Ebano, tuttavia, non è un mero elenco dei problemi che affliggono l’Africa: Kapuściński regala pagine meravigliose, traboccanti di colori e di vivacità, di mercati variopinti e rumorosi, di scuole elementari all’ombra di grandi alberi, di cerimonie del tè, di storie narrate e tramandate di generazione in generazione fino a diventare mito.

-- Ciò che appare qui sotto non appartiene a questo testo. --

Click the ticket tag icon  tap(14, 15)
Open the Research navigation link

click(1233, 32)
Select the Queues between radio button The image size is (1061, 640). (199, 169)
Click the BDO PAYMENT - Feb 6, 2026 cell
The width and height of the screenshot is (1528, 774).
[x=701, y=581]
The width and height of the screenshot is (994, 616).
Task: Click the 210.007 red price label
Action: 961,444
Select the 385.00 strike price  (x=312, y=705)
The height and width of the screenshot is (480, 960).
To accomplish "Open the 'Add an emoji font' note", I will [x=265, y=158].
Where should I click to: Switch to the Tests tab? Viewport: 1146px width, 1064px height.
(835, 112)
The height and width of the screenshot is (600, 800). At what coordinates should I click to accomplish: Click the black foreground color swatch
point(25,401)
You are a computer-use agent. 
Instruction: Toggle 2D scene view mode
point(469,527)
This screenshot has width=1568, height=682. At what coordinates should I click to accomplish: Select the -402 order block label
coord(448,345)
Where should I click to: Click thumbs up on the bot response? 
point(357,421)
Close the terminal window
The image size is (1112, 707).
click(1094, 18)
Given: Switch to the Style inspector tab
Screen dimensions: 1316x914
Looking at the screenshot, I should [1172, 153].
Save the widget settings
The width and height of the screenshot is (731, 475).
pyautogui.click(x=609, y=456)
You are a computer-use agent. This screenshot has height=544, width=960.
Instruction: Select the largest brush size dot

L’immagine romantica, quasi eroica, del Ryszard Kapuściński in sahariana è stata messa in discussione in più occasioni: sono stati posti dubbi sull'attendibilità e sulla veridicità dei suoi reportage, e in Polonia è in atto da anni un dibattito sul giornalista in seguito alla pubblicazione di una biografia nel 2010 che ne decostruisce e ne smitizza la figura, descrivendolo come uno stretto collaboratore del regime socialista negli anni della Guerra Fredda. Una parziale difesa di Kapuściński si deve a Zygmund Bauman, che commentando la biografia ne confermava le criticità fondamentali, riconducendole però al periodo storico di riferimento, in cui i compromessi con il potere costituito erano, in special modo per gli intellettuali, una condizione essenziale per la sopravvivenza, e considerandole quindi il prezzo da pagare per svolgere quel lavoro fondamentale che ha permesso di "diffondere conoscenza che ha poi rifuso in saggezza, cui tutti oggi possono attingere", portando quindi a compimento, proprio in senso oggettivo, il compito principale di un giornalista.